Artigo de Anabela Fino

«Efeitos colaterais?»

Primeiro foi a "Síndrome do Golfo", agora é a "Síndrome dos Balcãs". As semelhanças entre os dois fenómenos são por demais evidentes: as vítimas estiveram todos num teatro de guerra onde foram abundantemente utilizadas armas com urânio empobrecido, apresentam problemas de saúde com sintomas idênticos, e os casos mortais devem-se às mesmas deficiências e/ou insuficiências.

Dizem alguns especialistas da NATO, dos EUA e de outros países que não existe nenhuma prova científica que permita estabelecer uma ligação directa entre os dois síndromes e o contacto com urânio reciclado. Mesmo admitindo que isso fosse verdade, a questão de fundo permanece: um vasto número de soldados sujeitos a causas similares registam efeitos análogos. Porquê? Será que durante os dez anos que separam os eventos que deram origem à misteriosa doença - ao contrário do que algumas declarações oficiais pretendem fazer crer não se está perante nenhuma novidade - ninguém estranhou tanta coincidência e se interrogou sobre as suas causas?

É difícil acreditar em tamanha distracção, sobretudo quando no meio tempo entre os "ataques cirúrgicos" ao Iraque e os "ataques humanitários" ao Kosovo foram detectados mais de 90 000 casos "inexplicáveis" em soldados norte-americanos que participaram na guerra do Golfo. É igualmente difícil conceber que, por mais silenciada que tenha sido, a dramática situação em que se encontra a população iraquiana, com centenas de milhar de vítimas mortais, tivesse passado despercebida.
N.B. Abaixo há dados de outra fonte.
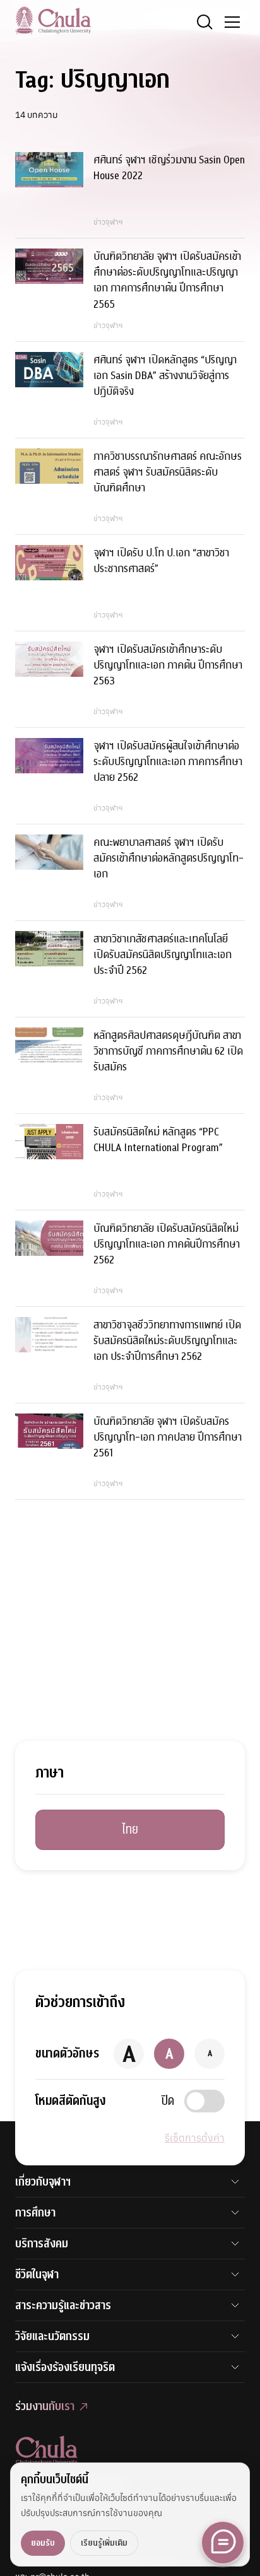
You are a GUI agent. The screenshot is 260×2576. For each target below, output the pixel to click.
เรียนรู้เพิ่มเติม (104, 2543)
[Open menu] (232, 22)
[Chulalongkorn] (53, 20)
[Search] (204, 22)
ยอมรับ (43, 2543)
Nem o "maligno" senhor de Bagdad tem poder para provocar tantos casos de cancro e leucemia como os que continuam a matar milhares de crianças por mês.

Também não é crível que as mais de duas dezenas de mortes, uma trintena de casos de doenças cancerígenas, e mais de mil situações anómalas de menor gravidade agora vindas a público - tal é o balanço possível da "Síndrome dos Balcãs" no que toca aos militares ao serviço da NATO -, sejam atribuídas ao acaso.

A verdade é que o acaso não tem nada a ver com esta história. Quem se preocupou e se deu ao trabalho de investigar não teve dificuldade em encontrar o fio da meada em que nos querem enredar os que agora alegam desconhecimento dos perigos ou os que se agarram como lapas à rocha da "prova científica" que dizem faltar. São desculpas de mau pagador, de quem acreditou no que quis e fechou os olhos à evidência, brincando de aprendiz de feiticeiro com a vida humana. Se isto não é crime contra a humanidade não sei o que seja. Talvez ainda lhe chamem um efeito colateral... abrangente.